Norris has also set his conservation sights beyond Fiordland. Last year, DOC announced a multi-million dollar grant for a feasibility study into ridding Stewart Island of all predator pests. As chair of Rakiura Predator Free, Norris sits in the hot seat.
“Rakiura is New Zealand’s biggest predator-free project; the difference here is you are dealing with multiple landowners, so you need a lot of conversations.”
After some early scepticism, he feels the pendulum has swung in favour and he gets excited talking about it.
“Look at the success of Kapiti, then Secretary Island,” he says. “The islands are getting bigger. If we can achieve predator-free status for Rakiura, what we learn can be taken towards Predator Free NZ 2050.”
And, just maybe, those booming kākāpō really will once again sound like distant thunder.
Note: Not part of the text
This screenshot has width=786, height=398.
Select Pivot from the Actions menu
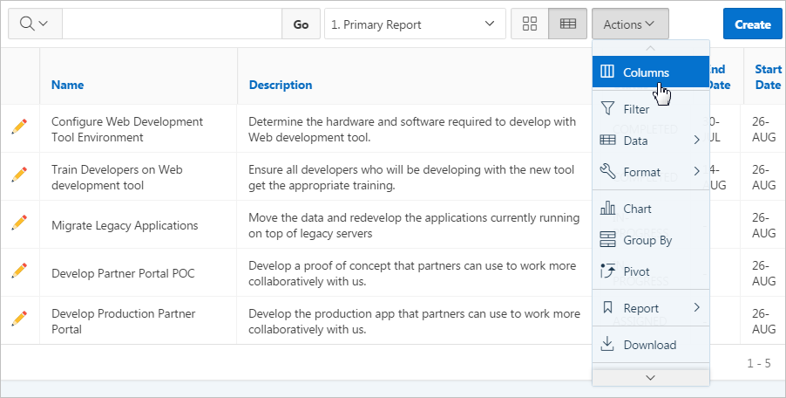636,271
Conservation partnerships a Fiordland feature
Backing from community and business groups can make a massive difference to what DOC is able to achieve, says Lindsay Wilson, general manager of the Hollyford Conservation Trust.
“These partnerships bring a whole new energy, suite of skills, a can-do attitude and a healthy impatience to get things done,” he says.
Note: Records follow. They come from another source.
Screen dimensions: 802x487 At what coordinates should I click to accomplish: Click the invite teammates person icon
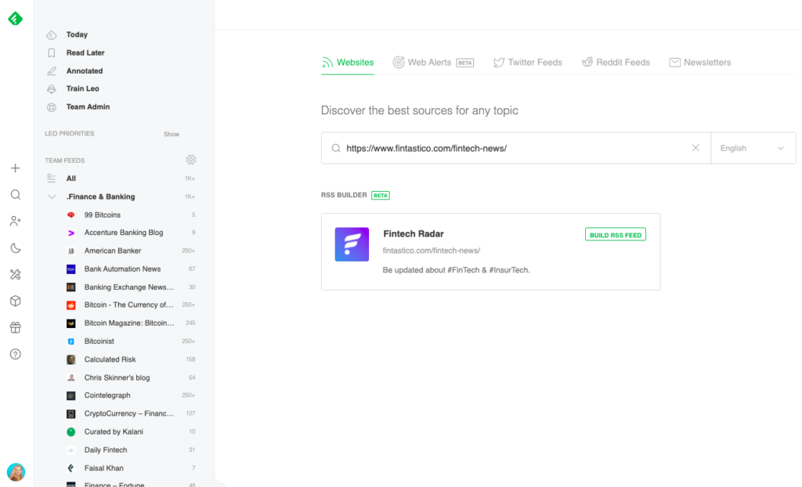coord(15,221)
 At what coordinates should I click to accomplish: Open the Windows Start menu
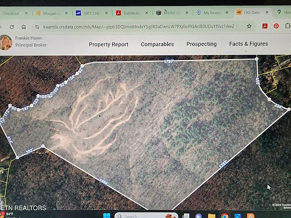(107, 215)
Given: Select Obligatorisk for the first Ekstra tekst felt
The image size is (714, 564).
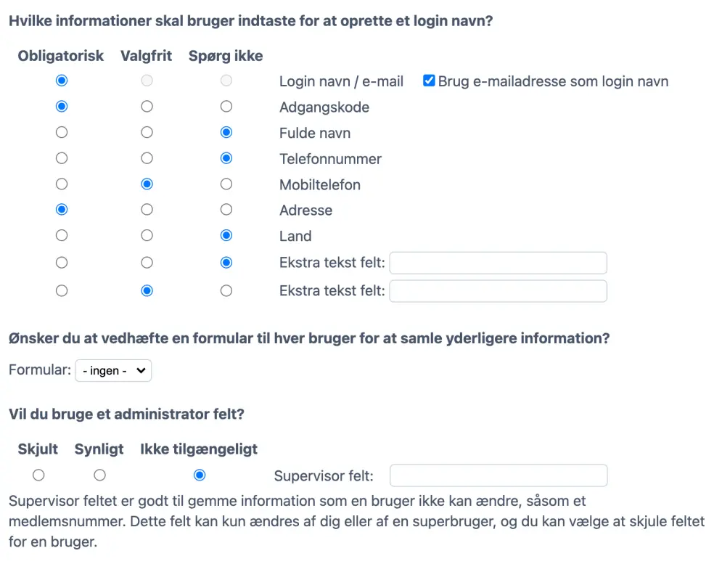Looking at the screenshot, I should coord(62,263).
Wilson cites the Tamatea/Dusky Sound Restoration as a prime example, where multiple organisations – Real Journeys, Fiordland Conservation Trust, Peregrine Wines, Pure Salt charters and the Fiordland Lobster Company – provide support.
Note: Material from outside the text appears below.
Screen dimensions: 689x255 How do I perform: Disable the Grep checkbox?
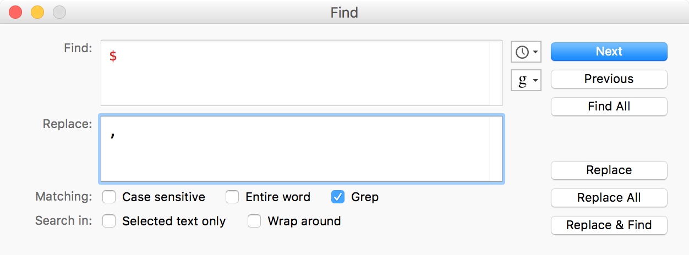pyautogui.click(x=338, y=197)
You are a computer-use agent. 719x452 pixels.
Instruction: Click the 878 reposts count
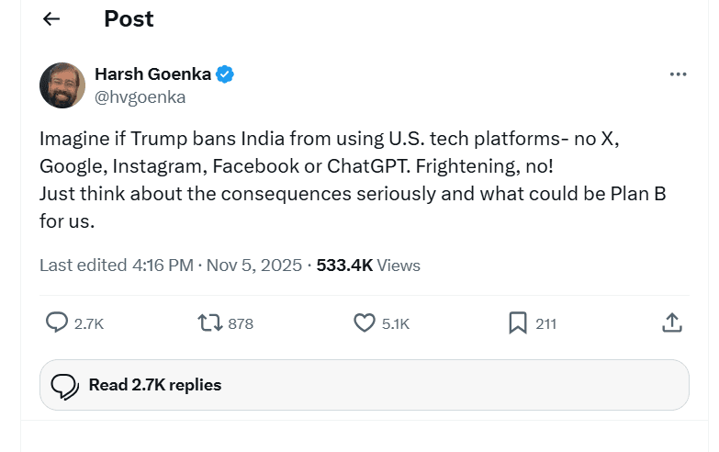pos(241,323)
Indian Island/Mamaku was pest-free but re-invaded by rats in 2015. Following hundreds of volunteer hours from Pure Salt’s owners, crew, family, clients and supporters, rat numbers are now being held below the threshold considered safe for translocations. The company has since taken on a bigger challenge: the establishment of a trapping network on neighbouring 2000ha Long Island.
The Fiordland Lobster Company partnered with DOC to eradicate stoats from 73ha Pigeon Island and has since funded the introduction of mohua, kakaruai (South Island robin) and tīeke to the island. The company sponsors a trapping network to guard against predator reinvasions.
“Working with such inspiring partners, and seeing conservation becoming a mainstream activity with broad support, has been the highlight of my career in conservation,” says Wilson.